Friday
Thomas Edsall, the Columbia journalism professor who periodically writes well-researched articles for the New York Times, has an important piece exploring why poor white Americans often vote against their economic self-interest. Democrats are often frustrated when their efforts to expand healthcare and other social safety net programs generate a backlash amongst people who need and make use of them. The reason, Edsall explains, is “last place aversion.”
While I wouldn’t equate most of these Americans with Pap in Huckleberry Finn, he is a dramatic example of the process at work.
Edsall describes “last place aversion” as follows:
In a paper by that name, Ilyana Kuziemko, an economist at Princeton, Taly Reich, a professor of marketing at Yale, and Ryan W. Buell and Michael I. Norton, both at Harvard Business School, describe the phenomenon in which relatively low income individuals “oppose redistribution because they fear it might differentially help a ‘last-place’ group to whom they can currently feel superior.” Those thus positioned “exhibit a particular aversion to being in last place, such that a potential drop in rank creates the greatest disutility for those already near the bottom of the distribution.”
Among the findings of this group of researchers: people “making just above the minimum wage are the most likely to oppose its increase.”
This leads to the question of “deservingness,” a phrase that reminds me of Eliza Dolittle’s father proudly proclaiming himself a member of “the undeserving poor” in Pygmalion. For many Americans, poor people of color are undeserving by definition:
Even more important than “last place aversion,” though, is the issue of what we might call deservingness: white Americans, more than citizens of other nations, distinguish between those they view as the deserving and the undeserving poor and they are much more willing to support aid for those they see as deserving: themselves.

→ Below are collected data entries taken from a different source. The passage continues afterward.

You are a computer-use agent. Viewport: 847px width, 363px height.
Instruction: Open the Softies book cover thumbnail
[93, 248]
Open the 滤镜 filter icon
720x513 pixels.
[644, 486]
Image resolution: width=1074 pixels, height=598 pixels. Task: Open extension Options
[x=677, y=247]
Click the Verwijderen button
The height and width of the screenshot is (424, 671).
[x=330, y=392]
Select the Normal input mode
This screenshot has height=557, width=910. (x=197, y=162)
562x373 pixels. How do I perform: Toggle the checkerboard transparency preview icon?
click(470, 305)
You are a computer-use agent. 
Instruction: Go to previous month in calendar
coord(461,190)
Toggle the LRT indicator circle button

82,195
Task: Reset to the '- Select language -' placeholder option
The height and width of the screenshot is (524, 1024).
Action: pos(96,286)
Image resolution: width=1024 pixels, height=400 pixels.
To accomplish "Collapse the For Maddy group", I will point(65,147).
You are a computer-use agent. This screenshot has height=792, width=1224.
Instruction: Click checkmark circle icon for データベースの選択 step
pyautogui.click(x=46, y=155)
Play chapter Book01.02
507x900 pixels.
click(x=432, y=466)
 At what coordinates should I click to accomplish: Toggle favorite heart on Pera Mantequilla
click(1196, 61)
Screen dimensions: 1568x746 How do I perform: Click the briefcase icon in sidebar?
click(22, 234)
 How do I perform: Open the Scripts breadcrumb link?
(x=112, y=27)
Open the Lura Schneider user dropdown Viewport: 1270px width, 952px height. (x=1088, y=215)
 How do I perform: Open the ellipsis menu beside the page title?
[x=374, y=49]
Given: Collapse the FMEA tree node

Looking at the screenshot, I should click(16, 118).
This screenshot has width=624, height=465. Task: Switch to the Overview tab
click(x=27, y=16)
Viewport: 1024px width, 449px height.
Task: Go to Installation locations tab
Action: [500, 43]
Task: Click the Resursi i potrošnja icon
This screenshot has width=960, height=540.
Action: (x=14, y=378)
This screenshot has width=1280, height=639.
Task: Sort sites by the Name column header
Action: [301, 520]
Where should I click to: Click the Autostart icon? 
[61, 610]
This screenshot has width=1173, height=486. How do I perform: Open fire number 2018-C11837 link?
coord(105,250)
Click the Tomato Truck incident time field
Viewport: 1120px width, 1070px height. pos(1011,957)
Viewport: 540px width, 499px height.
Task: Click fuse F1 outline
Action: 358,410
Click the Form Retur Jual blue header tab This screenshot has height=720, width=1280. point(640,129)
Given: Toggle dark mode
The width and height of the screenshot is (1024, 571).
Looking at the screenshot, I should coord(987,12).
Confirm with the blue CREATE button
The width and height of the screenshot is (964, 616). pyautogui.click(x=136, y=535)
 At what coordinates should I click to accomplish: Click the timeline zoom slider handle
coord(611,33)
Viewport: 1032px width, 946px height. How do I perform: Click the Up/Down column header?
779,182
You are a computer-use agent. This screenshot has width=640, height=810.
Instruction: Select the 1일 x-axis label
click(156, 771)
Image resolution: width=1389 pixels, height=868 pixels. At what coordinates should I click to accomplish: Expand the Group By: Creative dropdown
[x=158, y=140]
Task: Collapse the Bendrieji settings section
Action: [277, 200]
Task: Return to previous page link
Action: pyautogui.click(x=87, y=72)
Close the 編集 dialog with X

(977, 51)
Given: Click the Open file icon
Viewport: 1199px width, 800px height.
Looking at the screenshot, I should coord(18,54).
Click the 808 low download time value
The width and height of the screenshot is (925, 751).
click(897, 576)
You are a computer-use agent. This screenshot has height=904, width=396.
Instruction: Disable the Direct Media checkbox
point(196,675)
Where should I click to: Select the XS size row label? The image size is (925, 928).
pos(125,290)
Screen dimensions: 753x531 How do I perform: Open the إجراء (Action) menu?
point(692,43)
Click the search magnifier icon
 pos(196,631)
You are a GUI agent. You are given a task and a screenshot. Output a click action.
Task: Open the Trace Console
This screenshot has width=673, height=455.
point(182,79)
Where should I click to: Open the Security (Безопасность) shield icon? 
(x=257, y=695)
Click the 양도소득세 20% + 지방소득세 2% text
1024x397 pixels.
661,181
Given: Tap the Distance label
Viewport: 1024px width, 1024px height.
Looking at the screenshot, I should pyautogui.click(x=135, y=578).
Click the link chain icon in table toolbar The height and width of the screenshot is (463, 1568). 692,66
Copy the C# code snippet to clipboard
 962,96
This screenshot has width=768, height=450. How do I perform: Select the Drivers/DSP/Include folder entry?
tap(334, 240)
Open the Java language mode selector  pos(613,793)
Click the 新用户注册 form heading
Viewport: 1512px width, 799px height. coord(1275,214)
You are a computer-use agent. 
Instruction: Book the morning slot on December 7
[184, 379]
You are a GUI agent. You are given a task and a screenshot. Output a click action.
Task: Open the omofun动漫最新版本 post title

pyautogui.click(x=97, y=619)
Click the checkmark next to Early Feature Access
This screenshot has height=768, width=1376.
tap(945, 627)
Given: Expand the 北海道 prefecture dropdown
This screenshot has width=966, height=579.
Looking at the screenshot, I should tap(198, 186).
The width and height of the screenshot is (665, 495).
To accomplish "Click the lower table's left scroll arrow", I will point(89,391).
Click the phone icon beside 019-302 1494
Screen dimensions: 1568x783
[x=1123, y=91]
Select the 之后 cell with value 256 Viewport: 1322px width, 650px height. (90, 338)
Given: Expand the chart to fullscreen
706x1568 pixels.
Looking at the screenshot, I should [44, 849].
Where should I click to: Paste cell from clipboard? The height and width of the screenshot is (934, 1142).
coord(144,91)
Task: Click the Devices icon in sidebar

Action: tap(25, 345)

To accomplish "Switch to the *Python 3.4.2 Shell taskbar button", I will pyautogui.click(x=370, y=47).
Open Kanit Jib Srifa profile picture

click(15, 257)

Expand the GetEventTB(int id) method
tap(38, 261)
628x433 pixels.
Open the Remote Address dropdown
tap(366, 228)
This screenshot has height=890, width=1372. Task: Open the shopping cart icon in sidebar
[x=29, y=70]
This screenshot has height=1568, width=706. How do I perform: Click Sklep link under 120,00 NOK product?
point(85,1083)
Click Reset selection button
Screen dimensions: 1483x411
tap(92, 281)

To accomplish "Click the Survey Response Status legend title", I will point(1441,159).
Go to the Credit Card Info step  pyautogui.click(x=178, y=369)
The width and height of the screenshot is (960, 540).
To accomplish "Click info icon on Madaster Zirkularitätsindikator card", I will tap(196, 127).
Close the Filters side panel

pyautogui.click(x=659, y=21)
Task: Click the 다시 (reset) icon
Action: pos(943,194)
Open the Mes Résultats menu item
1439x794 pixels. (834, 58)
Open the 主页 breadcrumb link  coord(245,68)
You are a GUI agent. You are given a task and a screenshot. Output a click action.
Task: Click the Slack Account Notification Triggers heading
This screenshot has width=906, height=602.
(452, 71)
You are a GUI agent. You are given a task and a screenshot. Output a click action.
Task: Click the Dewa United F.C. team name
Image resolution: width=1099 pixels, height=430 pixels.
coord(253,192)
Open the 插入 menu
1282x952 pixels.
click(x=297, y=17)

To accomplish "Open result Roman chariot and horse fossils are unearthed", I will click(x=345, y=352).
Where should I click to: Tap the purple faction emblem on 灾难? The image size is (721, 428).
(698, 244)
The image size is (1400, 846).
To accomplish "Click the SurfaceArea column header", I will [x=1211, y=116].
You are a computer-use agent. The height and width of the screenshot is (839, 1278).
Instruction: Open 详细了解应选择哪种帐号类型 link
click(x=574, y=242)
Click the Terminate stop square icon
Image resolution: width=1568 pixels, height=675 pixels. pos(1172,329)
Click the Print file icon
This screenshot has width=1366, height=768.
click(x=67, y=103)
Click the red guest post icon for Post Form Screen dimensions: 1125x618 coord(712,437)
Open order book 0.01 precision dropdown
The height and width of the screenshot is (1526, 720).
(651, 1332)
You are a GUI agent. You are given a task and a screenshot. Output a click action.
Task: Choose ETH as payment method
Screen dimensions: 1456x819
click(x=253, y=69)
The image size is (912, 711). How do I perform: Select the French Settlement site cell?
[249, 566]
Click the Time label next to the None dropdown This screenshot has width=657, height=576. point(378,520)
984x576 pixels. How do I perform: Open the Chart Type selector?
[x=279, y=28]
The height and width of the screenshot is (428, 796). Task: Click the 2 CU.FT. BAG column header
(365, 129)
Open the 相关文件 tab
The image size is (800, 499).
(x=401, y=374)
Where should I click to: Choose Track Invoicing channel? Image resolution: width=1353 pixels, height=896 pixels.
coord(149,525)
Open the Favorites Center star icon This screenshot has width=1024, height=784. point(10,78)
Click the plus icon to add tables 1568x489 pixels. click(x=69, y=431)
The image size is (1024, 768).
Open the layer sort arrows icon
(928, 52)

“Americans believe that the poor are lazy; Europeans believe the poor are unfortunate,” report Alesina and Glaeser.
Other academics note the same phenomenon:
Lars Lefgren, a professor of economics at Brigham Young University and the lead author of The Other 1%: Class Leavening, Contamination and Voting for Redistribution, emailed me about his research:
Individuals are more willing to vote for redistribution when they perceive the recipients as being deserving. By this I mean that the recipients are willing to work hard but were experiencing bad luck that left them in need of assistance.
This distinction often translates into a differentiation between poor whites and poor minorities.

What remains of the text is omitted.